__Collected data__

---

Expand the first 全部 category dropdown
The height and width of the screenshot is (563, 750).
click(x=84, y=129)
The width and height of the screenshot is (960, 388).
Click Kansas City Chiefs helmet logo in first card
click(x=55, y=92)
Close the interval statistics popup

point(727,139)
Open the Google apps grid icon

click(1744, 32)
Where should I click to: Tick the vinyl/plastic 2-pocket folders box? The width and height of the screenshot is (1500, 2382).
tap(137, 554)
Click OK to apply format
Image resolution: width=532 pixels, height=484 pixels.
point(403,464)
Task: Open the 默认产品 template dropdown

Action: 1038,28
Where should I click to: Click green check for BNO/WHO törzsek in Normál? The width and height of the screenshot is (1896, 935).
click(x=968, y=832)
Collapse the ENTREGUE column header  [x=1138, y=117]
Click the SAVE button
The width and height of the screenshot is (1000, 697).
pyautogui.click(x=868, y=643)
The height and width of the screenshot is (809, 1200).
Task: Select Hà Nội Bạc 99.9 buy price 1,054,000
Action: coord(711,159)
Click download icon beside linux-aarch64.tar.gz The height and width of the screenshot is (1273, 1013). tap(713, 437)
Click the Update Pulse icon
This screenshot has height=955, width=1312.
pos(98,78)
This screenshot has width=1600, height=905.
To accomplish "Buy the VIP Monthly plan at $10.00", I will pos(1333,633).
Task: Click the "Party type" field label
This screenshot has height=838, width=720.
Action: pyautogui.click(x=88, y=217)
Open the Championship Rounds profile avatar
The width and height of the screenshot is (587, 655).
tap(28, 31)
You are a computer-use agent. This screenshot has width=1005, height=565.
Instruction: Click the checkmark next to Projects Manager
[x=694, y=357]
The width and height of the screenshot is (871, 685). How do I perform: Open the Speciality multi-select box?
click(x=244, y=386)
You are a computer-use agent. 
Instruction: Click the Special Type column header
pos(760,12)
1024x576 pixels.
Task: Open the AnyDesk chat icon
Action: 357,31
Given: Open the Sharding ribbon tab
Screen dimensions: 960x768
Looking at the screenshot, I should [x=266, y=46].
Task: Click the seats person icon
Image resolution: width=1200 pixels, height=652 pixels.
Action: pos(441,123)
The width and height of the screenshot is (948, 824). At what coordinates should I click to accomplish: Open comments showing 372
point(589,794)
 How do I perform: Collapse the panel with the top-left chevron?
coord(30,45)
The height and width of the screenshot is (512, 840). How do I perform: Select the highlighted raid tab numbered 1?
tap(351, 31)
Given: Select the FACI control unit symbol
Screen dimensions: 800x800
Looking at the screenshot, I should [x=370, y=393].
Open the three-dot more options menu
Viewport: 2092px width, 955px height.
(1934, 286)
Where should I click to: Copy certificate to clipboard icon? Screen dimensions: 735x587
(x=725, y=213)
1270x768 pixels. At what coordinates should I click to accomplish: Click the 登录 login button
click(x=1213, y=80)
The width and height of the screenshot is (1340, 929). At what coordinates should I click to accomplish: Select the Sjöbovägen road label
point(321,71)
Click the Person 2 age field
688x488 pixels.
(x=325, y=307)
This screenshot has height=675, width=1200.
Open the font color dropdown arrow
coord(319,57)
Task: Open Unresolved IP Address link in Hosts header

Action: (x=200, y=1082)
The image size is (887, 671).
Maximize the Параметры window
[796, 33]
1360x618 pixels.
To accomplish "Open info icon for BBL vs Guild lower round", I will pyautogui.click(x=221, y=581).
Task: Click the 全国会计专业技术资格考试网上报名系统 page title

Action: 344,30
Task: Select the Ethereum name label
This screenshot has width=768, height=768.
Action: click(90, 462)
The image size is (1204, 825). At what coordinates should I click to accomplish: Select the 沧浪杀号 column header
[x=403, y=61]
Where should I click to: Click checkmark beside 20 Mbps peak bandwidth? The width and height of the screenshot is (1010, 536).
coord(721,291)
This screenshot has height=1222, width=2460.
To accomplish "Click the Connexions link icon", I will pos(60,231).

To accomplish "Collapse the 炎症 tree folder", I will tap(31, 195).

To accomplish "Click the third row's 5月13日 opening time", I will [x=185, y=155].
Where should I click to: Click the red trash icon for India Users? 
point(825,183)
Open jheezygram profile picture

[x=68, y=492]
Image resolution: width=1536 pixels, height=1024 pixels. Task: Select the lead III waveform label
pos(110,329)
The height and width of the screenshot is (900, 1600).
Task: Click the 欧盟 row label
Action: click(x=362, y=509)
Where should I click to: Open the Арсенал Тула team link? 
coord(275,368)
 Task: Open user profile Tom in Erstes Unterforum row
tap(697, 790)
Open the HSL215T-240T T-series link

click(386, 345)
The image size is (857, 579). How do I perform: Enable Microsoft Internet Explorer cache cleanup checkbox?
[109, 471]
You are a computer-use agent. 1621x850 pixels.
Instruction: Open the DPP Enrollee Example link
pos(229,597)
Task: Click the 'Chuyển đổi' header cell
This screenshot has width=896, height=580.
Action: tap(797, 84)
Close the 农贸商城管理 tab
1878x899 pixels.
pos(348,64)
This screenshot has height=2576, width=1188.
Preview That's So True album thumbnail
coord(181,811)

---

__Required work__
Line by line, retype the data exactly as written.

__Task result__
Expand the first 全部 category dropdown
The height and width of the screenshot is (563, 750).
click(x=84, y=129)
The width and height of the screenshot is (960, 388).
Click Kansas City Chiefs helmet logo in first card
click(x=55, y=92)
Close the interval statistics popup

point(727,139)
Open the Google apps grid icon

click(1744, 32)
Where should I click to: Tick the vinyl/plastic 2-pocket folders box? The width and height of the screenshot is (1500, 2382).
tap(137, 554)
Click OK to apply format
Image resolution: width=532 pixels, height=484 pixels.
point(403,464)
Task: Open the 默认产品 template dropdown

Action: 1038,28
Where should I click to: Click green check for BNO/WHO törzsek in Normál? The width and height of the screenshot is (1896, 935).
click(x=968, y=832)
Collapse the ENTREGUE column header  [x=1138, y=117]
Click the SAVE button
The width and height of the screenshot is (1000, 697).
pyautogui.click(x=868, y=643)
The height and width of the screenshot is (809, 1200).
Task: Select Hà Nội Bạc 99.9 buy price 1,054,000
Action: coord(711,159)
Click download icon beside linux-aarch64.tar.gz The height and width of the screenshot is (1273, 1013). tap(713, 437)
Click the Update Pulse icon
This screenshot has height=955, width=1312.
pos(98,78)
This screenshot has width=1600, height=905.
To accomplish "Buy the VIP Monthly plan at $10.00", I will pos(1333,633).
Task: Click the "Party type" field label
This screenshot has height=838, width=720.
Action: pyautogui.click(x=88, y=217)
Open the Championship Rounds profile avatar
The width and height of the screenshot is (587, 655).
tap(28, 31)
You are a computer-use agent. This screenshot has width=1005, height=565.
Instruction: Click the checkmark next to Projects Manager
[x=694, y=357]
The width and height of the screenshot is (871, 685). How do I perform: Open the Speciality multi-select box?
click(x=244, y=386)
You are a computer-use agent. 
Instruction: Click the Special Type column header
pos(760,12)
1024x576 pixels.
Task: Open the AnyDesk chat icon
Action: 357,31
Given: Open the Sharding ribbon tab
Screen dimensions: 960x768
Looking at the screenshot, I should [x=266, y=46].
Task: Click the seats person icon
Image resolution: width=1200 pixels, height=652 pixels.
Action: pos(441,123)
The width and height of the screenshot is (948, 824). At what coordinates should I click to accomplish: Open comments showing 372
point(589,794)
 How do I perform: Collapse the panel with the top-left chevron?
coord(30,45)
The height and width of the screenshot is (512, 840). How do I perform: Select the highlighted raid tab numbered 1?
tap(351, 31)
Given: Select the FACI control unit symbol
Screen dimensions: 800x800
Looking at the screenshot, I should [x=370, y=393].
Open the three-dot more options menu
Viewport: 2092px width, 955px height.
(1934, 286)
Where should I click to: Copy certificate to clipboard icon? Screen dimensions: 735x587
(x=725, y=213)
1270x768 pixels. At what coordinates should I click to accomplish: Click the 登录 login button
click(x=1213, y=80)
The width and height of the screenshot is (1340, 929). At what coordinates should I click to accomplish: Select the Sjöbovägen road label
point(321,71)
Click the Person 2 age field
688x488 pixels.
(x=325, y=307)
This screenshot has height=675, width=1200.
Open the font color dropdown arrow
coord(319,57)
Task: Open Unresolved IP Address link in Hosts header

Action: (x=200, y=1082)
The image size is (887, 671).
Maximize the Параметры window
[796, 33]
1360x618 pixels.
To accomplish "Open info icon for BBL vs Guild lower round", I will pyautogui.click(x=221, y=581).
Task: Click the 全国会计专业技术资格考试网上报名系统 page title

Action: 344,30
Task: Select the Ethereum name label
This screenshot has width=768, height=768.
Action: click(90, 462)
The image size is (1204, 825). At what coordinates should I click to accomplish: Select the 沧浪杀号 column header
[x=403, y=61]
Where should I click to: Click checkmark beside 20 Mbps peak bandwidth? The width and height of the screenshot is (1010, 536).
coord(721,291)
This screenshot has height=1222, width=2460.
To accomplish "Click the Connexions link icon", I will pos(60,231).

To accomplish "Collapse the 炎症 tree folder", I will tap(31, 195).

To accomplish "Click the third row's 5月13日 opening time", I will [x=185, y=155].
Where should I click to: Click the red trash icon for India Users? 
point(825,183)
Open jheezygram profile picture

[x=68, y=492]
Image resolution: width=1536 pixels, height=1024 pixels. Task: Select the lead III waveform label
pos(110,329)
The height and width of the screenshot is (900, 1600).
Task: Click the 欧盟 row label
Action: click(x=362, y=509)
Where should I click to: Open the Арсенал Тула team link? 
coord(275,368)
 Task: Open user profile Tom in Erstes Unterforum row
tap(697, 790)
Open the HSL215T-240T T-series link

click(386, 345)
The image size is (857, 579). How do I perform: Enable Microsoft Internet Explorer cache cleanup checkbox?
[109, 471]
You are a computer-use agent. 1621x850 pixels.
Instruction: Open the DPP Enrollee Example link
pos(229,597)
Task: Click the 'Chuyển đổi' header cell
This screenshot has width=896, height=580.
Action: tap(797, 84)
Close the 农贸商城管理 tab
1878x899 pixels.
pos(348,64)
This screenshot has height=2576, width=1188.
Preview That's So True album thumbnail
coord(181,811)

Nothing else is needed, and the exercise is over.